Azienda viterbese al centro di un servizio di Striscia la Notizia per vendita di estintori scaduti. La notizia di un ritorno a Viterbo dei giornalisti della trasmissione satirica era circolata negli ambienti cittadini un paio di settimane fa, ma era risultato praticamente impossibile venire a capo di cosa fosse accaduto. Poi ieri sera il servizio giornalistico, mandato in onda su Canale Cinque. A condurlo l’inviato Moreno Morello. Il negozio è una rivendita di estintori. Attrezzature importanti per la sicurezza, in caso d’incendio, sottoposte a rigide norme di controllo, funzionali a garantirne la perfetta funzione in caso di necessità.
Ma quanto mostrano le telecamere di Striscia ha dell’inquietante.
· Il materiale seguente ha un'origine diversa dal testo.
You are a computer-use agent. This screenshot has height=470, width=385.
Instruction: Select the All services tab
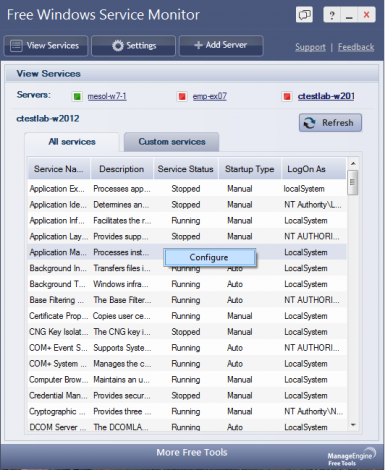[72, 142]
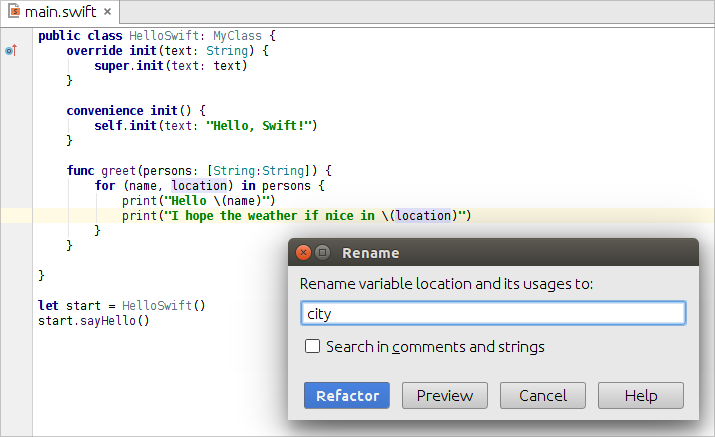Viewport: 715px width, 437px height.
Task: Select the main.swift tab
Action: click(x=60, y=11)
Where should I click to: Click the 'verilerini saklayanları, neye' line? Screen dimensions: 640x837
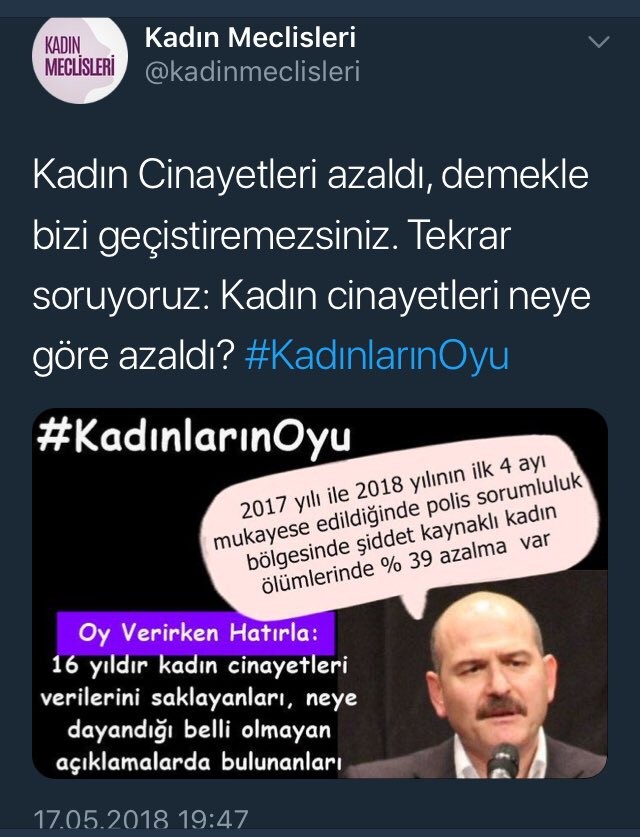click(199, 699)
Ogni estintore deve essere omologato e certificato, a pena di pesanti sanzioni. L’inviato finge di volerne acquistare uno. Partono le immagini dentro al negozio. Viene chiesto un estintore a polvere di sei chili. Quando la commessa lo mostra le telecamere inquadrano la punzonatura sul corpo metallico che mostra la data del 2011. Data non conforme al certificato fornito dall’azienda produttrice, fallita nel 2014, dove è scritto “lotto 05/2015”.
Ne viene chiesto un altro. Su questo non c’è alcuna punzonatura, ma si materializza una targhetta con scritto “verificato e assemblato aprile 2015”. Anche qui una certificazione non conforme. Poi l’intervista al titolare della rivendita: “Non abbiamo modo di fare verifiche. Noi siamo distributori di grossisti”.
Il servizio si chiude con Morello che sintetizza: “In giro ci sono grossisti che stanno distribuendo questi prodotti, da Viterbo è tutto”.